· CBC News ·
For a few hours each week, local shelters become a clinic for Dr. Jennifer Bondy.
During a visit, she might dress a patient’s wounds or assist them through a mental health crisis. At the same time, she’s also attending to their chronic conditions, such as getting their high blood pressure or diabetes under control.
While these are health issues that anyone can experience, oftentimes when a shelter user sees Bondy, their condition has progressed because they don’t have easy access to care.
In Windsor-Essex, some people experiencing homelessness haven’t seen a doctor for 15 years, according to the Windsor-Essex Ontario Health Team, which runs a mobile medical clinic. That’s something Bondy hopes to change.
She’s leading the charge on a shelter health initiative, which involves providing health care directly to people who use shelters in the city.
“In Windsor, this is a need that I saw and this is something that I wanted to do, along with all the partners we’re working with,” said Bondy, who is the lead doctor on the initiative and sits as co-chair on the shelter health steering committee.
Other partners on the initiative include the City of Windsor, Hotel Dieu Grace Healthcare, the Windsor-Essex Ontario Health Team and the Canadian Mental Health Association Windsor-Essex Branch.
“We want to take care of everybody and this is a good way of doing that,” she said.
Across the province, municipalities like Toronto and Hamilton already have similar initiatives in place.
Right now, Windsor has a bare bones version of a shelter health initiative — two doctors and a nurse practitioner.
Bondy spends a couple of hours two days a week at the Homelessness & Housing Help Hub (H4) and the Welcome Centre Shelter for Women and Families, while Dr. Ross Lepera sets aside three hours at The Salvation Army Centre of Hope.
Bondy has been at the H4 since summer 2021 and the Welcome Centre since last summer. Lepera has been at the Salvation Army for about four months.
Shelter users might not have a physical OHIP card, despite being a resident of Ontario, Bondy said. As a result, she said they end up going to the emergency department, when they don’t always require urgent care.
People experiencing homelessness also face extra barriers to accessing a health-care professional such as transportation, staying organized with appointments or mistrust with the health-care system.
This is more than a passion project for Bondy; it’s also addressing a gap in service.
A 2021 review of the city’s H4, completed by OrgCode Consulting, recommended that health services be expanded because of the conditions people have and to help them access the Ontario Disability Support program.
But it also found that there were a lot of people living with a brain injury and that many were using emergency services.
According to the review, since there is a “remarkably high level of vulnerability” among people using these services, resources are needed to meet their needs and support a growing demand.
And as of February 2023, Windsor-Essex’s By-Names prioritized list — which breaks down everyone in the community experiencing homelessness — identified 512 households.

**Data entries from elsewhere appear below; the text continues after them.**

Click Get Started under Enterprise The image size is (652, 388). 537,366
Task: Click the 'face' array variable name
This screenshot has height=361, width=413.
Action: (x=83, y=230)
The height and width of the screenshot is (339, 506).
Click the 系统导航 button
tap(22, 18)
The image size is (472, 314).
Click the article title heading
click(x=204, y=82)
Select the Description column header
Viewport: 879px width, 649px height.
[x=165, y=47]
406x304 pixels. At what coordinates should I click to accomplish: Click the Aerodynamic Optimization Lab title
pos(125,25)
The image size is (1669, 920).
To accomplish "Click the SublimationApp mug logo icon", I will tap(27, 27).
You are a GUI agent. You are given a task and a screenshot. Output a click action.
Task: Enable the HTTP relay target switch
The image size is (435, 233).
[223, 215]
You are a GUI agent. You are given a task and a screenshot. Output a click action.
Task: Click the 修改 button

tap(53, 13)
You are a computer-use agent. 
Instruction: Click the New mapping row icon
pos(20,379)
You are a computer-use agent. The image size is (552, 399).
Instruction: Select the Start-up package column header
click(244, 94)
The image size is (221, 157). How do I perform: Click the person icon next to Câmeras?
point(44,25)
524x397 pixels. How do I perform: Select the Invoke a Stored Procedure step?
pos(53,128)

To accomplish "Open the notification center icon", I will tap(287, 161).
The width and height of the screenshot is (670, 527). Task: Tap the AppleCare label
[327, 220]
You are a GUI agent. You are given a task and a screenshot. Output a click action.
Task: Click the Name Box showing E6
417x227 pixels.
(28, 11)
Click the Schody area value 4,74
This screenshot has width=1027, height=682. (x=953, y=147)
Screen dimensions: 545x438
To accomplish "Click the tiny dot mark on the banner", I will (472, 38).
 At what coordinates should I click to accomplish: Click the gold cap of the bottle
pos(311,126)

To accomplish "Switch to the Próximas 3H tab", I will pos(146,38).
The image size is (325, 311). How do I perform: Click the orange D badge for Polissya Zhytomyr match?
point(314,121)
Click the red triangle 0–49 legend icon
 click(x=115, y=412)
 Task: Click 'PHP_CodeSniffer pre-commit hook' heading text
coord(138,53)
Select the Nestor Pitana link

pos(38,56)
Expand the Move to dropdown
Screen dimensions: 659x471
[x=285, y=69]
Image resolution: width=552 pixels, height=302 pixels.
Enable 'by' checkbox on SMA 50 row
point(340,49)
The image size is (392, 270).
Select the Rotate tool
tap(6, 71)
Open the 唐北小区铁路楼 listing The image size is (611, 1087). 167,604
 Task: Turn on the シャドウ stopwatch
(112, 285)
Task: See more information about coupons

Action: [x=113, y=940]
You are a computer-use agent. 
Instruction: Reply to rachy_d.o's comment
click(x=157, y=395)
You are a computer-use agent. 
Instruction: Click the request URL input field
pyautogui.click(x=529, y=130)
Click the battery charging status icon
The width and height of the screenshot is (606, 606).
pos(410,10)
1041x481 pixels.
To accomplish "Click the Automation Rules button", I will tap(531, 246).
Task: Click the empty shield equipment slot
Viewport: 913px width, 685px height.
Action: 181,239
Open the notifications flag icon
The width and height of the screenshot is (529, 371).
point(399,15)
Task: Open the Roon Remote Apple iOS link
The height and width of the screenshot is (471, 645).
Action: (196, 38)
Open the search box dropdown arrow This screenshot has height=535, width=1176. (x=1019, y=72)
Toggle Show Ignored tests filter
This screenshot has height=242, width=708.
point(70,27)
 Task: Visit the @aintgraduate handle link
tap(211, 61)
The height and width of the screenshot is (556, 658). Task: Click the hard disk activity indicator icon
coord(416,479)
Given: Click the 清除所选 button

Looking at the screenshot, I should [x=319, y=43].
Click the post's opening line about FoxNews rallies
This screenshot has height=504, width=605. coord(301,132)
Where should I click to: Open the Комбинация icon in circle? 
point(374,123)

Downtown Mission executive director Rukshini Ponniah-Goulin told CBC News that its clients need more access to health care.
“We have definitely seen an increased need for more medical support and more medical help from professionals than what we are able to provide ourselves,” she said.
For about a year, the Downtown Mission has been relying on medical services through the Windsor-Essex Ontario Health Team, and since September, the team has been operating a mobile site at the Mission, Rukshini said.
The Downtown Mission doesn’t currently have medical staff on site, but Ponniah-Goulin said she’s talked to Bondy and hopes to get these services in the future.
“Trying to bring that access to them or reducing the barriers to these services will hopefully help overall in the community with reducing the strain and the drain in the emergency departments or in the hospitals,” she said.
Bondy said an application was submitted to the Ministry of Health about a year ago to make this service more permanent.
Funding will allow the initiative to expand to other shelters and operate more consistently.
“Just last week at H4, unfortunately we ended up having to turn away a number of people, which really doesn’t feel nice, you never want to have to turn anyone away … there was just a lot of demand,” she said.
Bondy stresses that this service will save taxpayers money, because emergency services won’t have to be called in as frequently.
Part of this initiative is to also allow shelters, community organizations and health-care providers to create a network of supports for people living on the streets.
“People experiencing homelessness often times have very high rates of what we call comorbid conditions, a lot of health problems — physical problems, mental health problems, often a lot of social problems going on — and so we need to take a really wide angle approach,” she said.
Bondy also hopes that this service can help people learn to trust medical professionals so that they can eventually find permanent family doctors once they are housed.
“By engaging with people and showing them that they matter and that they are every bit as worthy of our publicly funded health-care services as the next person, that allows them to engage and become active and advocate for themselves, so that when they’re feeling a little bit better then they’re able to engage in the health-care system more fully,” she said.
“When they’re going to walk-in clinics or the emergency department, they’re seeing different people, they’re not really establishing that relationship,” he said.
“Bringing these services [to shelters] it’s going to help establish that rapport, have familiar faces, and that makes you more willing to open up — to talk about the things you might not have wanted to talk about with someone else.”